Falcon Lab employee Tracy Shields
“We always offered design services, but it was an ancillary service and generally after the initial strategy had been done," says Azabdaftari, who says that it was a relatively seamless evolution for the business to make to becoming a full-service marketing firm. “We had enough good ideas for enough customers that they started shifting all their creative to us. One client actually asked us to host his email as well so he could have everything in one place, but we had to draw the line somewhere."
Today, Azabdaftari employs a full-time staff of seven and supplements that with a roster of contractors who create a wide variety of creative campaigns for more than 500 clients in the D.C. area that range from startups to Fortune 500-sized companies. “We like to partner with companies that embrace innovation and want to have fun with their marketing," says Azabdaftari. “I think what really sets us apart is that we listen and really learn about our customers' goals. We don't make the same suggestions for everyone. We really think of ourselves as an extension of our clients' companies—and we tailor our product so that it speaks directly to their customers."
The Falcon Lab offers in-house printing, which allows them to tackle all aspects of a marketing campaign.
Although social media has radically transformed how companies market, it's becoming harder and harder for businesses to stand out to potential customers in those channels. As a result, Azabdaftari says that high-quality printed materials are making a comeback—something that his business is aptly positioned to deliver on. “We have always tried hard not to distance ourselves from being a printer," he says. “That's still a huge part of our business and I take a lot of pride in making a good, tangible product that people remember. Doing that in-house gives us the ability to turn things around quickly and keep an eye on quality."

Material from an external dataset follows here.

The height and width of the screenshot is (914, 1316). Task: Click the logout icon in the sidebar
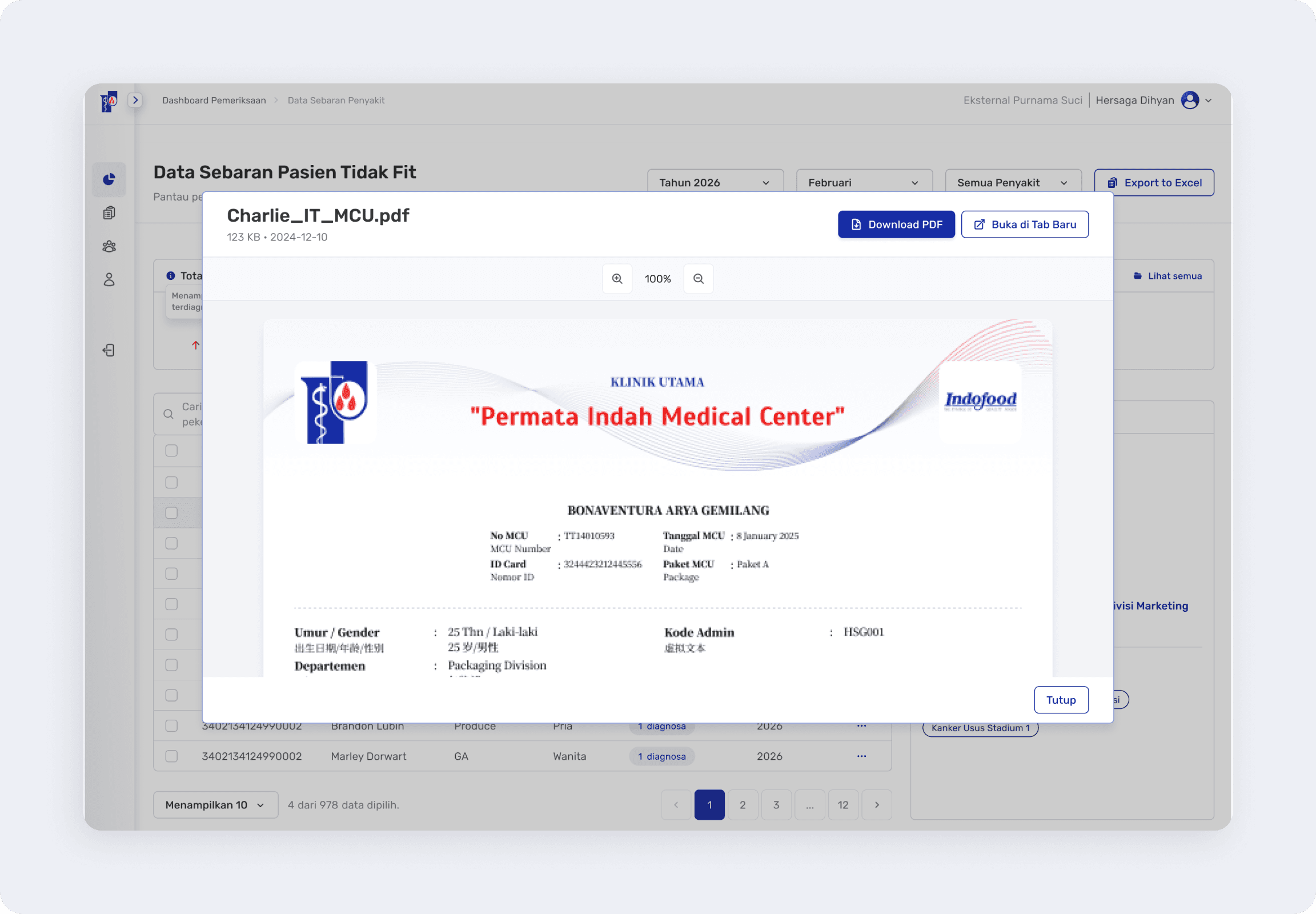[109, 350]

Plus, by having the ability to print in-house, Azabdaftari says The Falcon Lab appeals to companies who want their creative agency to tackle all aspects of a marketing campaign—everything from setting up a website and developing a custom Snapchat campaign to providing custom-designed T-shirts and temporary tattoos. “We don't say no to anything," says Azabdaftari. “If a client doesn't know exactly what they need, we'll help them figure it out. We enjoy the challenges that each client brings. We are definitely a group of creative problem-solvers."
Falcon Lab employee Robert Kimble
Thanks to its ability to pivot to meet the demands of its customers, The Falcon Lab passed $1 million in revenue in 2015. The business is also profitable, but Azabdaftari says he reinvests all of that into growing his business for the future. He has also never taken on outside investment, relying on his credit cards to finance his purchases instead. But he believes his business has the potential to go national someday, maybe even by the time he turns 40. “Like most entrepreneurs, I have a sky-or-the-gutter mentality," he says. “So my biggest hopes are pretty big. But that also means my work is never boring."